Full marks go to Marketing Pilgrim and their lolcat inspired write up - Icahn Haz Yahoo Board!. (Picture Credit to Marketing Pilgrim too) This isn't a news blog so I'm not going to mull too much into the details except to say that the term corporate raider was pretty much invested for Icahn. Er, I mean, Mr Icahn.
In other news CBS bought CNET. Wow. Old schools swoops in and buys new school. Once again I'll let someone else explain why that's odd - how come CNET was sold for less than $2 billion when it was worth nearly $20 billion just a few years ago. This time it's Mr Arrington who's explaining why CNET isn't the one buying CBS.
Here's the thing... Icahn has had some involvement with CNET himself. I think it's an excellent illustration of what Yahoo now face (and a time when Microsoft is lurking somewhere in the shadows...).
In the States there is a law called the Hart-Scott-Rodino Act. The Act means you've got to own up and say when you've bought more than 5% of someone's shares. Have you ever played cards with someone only to discover, all of a sudden, they've won the game... they've got rid of their last card and you didn't see it coming. You didn't see it coming because they kept their hand hidden under the table. The Hart-Scott-Rodino Act is designed to stop companies being bought in the same way! With the Act in place no single person can buy a dribble of shares here, a dribble of shares there and sneak into position of strength.
Although; it's worth noting that Icahn (Mr) has 3% of Yahoo and is still in a position of strength.
Given the Hart-Scott-Rodino Act you can imagine CNET's surprise when, all of a sudden, they worked out that someone had managed to sly a full %21 of their company!
No.

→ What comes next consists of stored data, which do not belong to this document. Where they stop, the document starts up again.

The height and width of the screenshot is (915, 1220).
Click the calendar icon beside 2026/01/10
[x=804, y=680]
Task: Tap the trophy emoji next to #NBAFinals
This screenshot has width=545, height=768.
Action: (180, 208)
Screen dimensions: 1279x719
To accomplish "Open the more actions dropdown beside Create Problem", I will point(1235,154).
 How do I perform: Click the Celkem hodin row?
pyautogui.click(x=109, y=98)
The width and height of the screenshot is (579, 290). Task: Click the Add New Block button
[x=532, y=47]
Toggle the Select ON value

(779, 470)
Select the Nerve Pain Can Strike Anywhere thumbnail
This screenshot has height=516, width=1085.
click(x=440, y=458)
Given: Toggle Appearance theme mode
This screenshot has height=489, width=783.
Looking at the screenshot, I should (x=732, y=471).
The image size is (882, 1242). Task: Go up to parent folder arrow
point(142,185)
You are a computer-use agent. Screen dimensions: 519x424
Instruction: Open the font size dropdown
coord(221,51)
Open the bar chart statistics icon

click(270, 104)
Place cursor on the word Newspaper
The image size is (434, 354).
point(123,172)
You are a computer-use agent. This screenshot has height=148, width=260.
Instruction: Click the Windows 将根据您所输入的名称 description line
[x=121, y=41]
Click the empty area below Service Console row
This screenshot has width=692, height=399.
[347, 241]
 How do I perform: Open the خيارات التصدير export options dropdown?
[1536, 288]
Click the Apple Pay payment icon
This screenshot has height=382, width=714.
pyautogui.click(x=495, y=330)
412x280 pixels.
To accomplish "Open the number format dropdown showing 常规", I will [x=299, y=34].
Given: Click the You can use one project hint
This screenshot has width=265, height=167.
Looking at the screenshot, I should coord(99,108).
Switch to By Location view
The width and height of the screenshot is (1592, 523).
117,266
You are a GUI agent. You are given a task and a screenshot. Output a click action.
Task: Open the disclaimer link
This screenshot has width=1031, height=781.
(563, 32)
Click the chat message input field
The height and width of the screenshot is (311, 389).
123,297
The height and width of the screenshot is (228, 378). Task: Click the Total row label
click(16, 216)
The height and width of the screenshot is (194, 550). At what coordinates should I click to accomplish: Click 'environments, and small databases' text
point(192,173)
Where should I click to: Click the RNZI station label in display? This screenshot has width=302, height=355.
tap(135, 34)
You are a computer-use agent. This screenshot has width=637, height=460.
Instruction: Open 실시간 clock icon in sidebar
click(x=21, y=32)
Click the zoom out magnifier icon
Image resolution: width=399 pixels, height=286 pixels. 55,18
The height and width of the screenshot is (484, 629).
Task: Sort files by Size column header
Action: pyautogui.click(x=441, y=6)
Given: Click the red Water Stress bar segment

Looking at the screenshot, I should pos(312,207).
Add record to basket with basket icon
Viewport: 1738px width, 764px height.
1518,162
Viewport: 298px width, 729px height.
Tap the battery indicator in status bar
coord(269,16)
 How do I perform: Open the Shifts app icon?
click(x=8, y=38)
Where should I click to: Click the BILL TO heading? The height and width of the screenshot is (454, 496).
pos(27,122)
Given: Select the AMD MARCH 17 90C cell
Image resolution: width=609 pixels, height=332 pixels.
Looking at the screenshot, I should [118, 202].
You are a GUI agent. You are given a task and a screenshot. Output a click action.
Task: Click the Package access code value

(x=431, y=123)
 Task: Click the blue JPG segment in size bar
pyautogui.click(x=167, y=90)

Icahn didn't lead the charge but he was involved. It is possible for hedge funds to deal with one and other and buy shares for one another. For example, you might buy some Yahoo shares for me - and you'll own them. We'll sign a deal that at a pre-arranged time you'll sell them on to me. We'll work it so that no one looses out if the shares go up or down in value and in exchange I'll pay your a handling fee.
That's what happened to CNET. Mr Icahn was one of the players in the elaborate series of "phantom buyers" who bought shares in the snare the hedge funds circled around CNET.
The New York Times has a more thorough write up than I do.
So Yahoo... Mr Icahn holds %3 of your shares. I wonder how many of your shares his allies hold and have already signed over.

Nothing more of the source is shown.